Provided data:
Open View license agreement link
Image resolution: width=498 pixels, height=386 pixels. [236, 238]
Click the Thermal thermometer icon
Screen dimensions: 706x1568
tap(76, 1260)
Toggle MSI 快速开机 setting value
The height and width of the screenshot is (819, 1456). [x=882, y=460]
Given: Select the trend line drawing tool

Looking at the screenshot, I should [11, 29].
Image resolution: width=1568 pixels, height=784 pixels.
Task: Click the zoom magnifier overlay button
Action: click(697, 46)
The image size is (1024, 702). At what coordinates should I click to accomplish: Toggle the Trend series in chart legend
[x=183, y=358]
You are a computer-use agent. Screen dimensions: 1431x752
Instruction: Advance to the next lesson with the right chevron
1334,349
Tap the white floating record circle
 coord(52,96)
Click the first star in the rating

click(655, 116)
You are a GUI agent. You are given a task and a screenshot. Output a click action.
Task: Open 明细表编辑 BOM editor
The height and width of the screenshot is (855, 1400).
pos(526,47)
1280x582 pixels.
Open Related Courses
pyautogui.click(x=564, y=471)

What you will do:
Count the lines in the items above that contain the word "Open", and give only the number.

Answer to this problem:
3